The reports held that closing the digital gap for individuals and groups is growing “more urgent and more pronounced” as the pandemic continues.
To overcome this, both Māori and Pacific communities recommended that the New Zealand Government continue to provide non-digital access to public services, as well as investing in digital skills training and education for everyday activities.
“Some leaders said that many Māori preferred kanohi-ki-te-kanohi (in-person) contact and this should be recognised and respected by any government organisation with a genuine interest in meeting the needs of Māori,” the reports read.
While online-by-default strategies for government services risked marginalising communities, Māoris felt that lowering cost barriers to internet and devices could help most whānau (family) “transition to the online world”.

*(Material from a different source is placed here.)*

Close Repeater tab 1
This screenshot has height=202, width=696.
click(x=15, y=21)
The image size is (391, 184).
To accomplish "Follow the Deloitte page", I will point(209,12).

Meanwhile, Māori communities identified basic literacy and computer skills, programming and design, business and technology as well as maintaining wellbeing (and mental health) in the digital world as key areas for skills development.
Pacific Islander communities on the other hand saw opportunities for skills training in learning to use “daily” services (e.g. online banking, shopping, for instance), developing Pacific businesses, improving digital safety and scam reduction, and sustainable employment in STEM fields.
Pacific interviewees also noted a knowledge gap around digital safety, and voiced concerns about the community – and particularly elderly individuals – being “more vulnerable to scams”, because of a “reluctance to challenge perceived authority”.
Similarly, among all Māori age groups, kaumatua (elders) were identified as being most susceptible to online scams; yet the report also highlighted a “growing awareness” of internet safety, particularly among Rangatahi (young people).
Trust emerged as another key theme in the reports, with Pacific interviewees reportedly “responding best to information coming from other Pacific peoples”. As a result, the NZ Government urged that more of the community be involved in “designing services and digital inclusion initiatives”.
Concerns were also voiced around low rates of Pacific peoples working in the technology sector. Pacific interviewees felt that addressing this could lend to more “diverse” service offerings that suited Pacific communities’ unique digital inclusion needs.
Māori community leaders, meanwhile, urged that more Māori be involved in government decisions, stressing that strong leadership on digital inclusion hinged on authorities “partnering with iwi (Māori)” to prioritise the community’s needs.
“The cause and effect of digital exclusion and inclusion is complex and variable. This is a challenge for government and other organisations, who are working to develop a comprehensive and workable plan, to close the digital divide,” the report noted.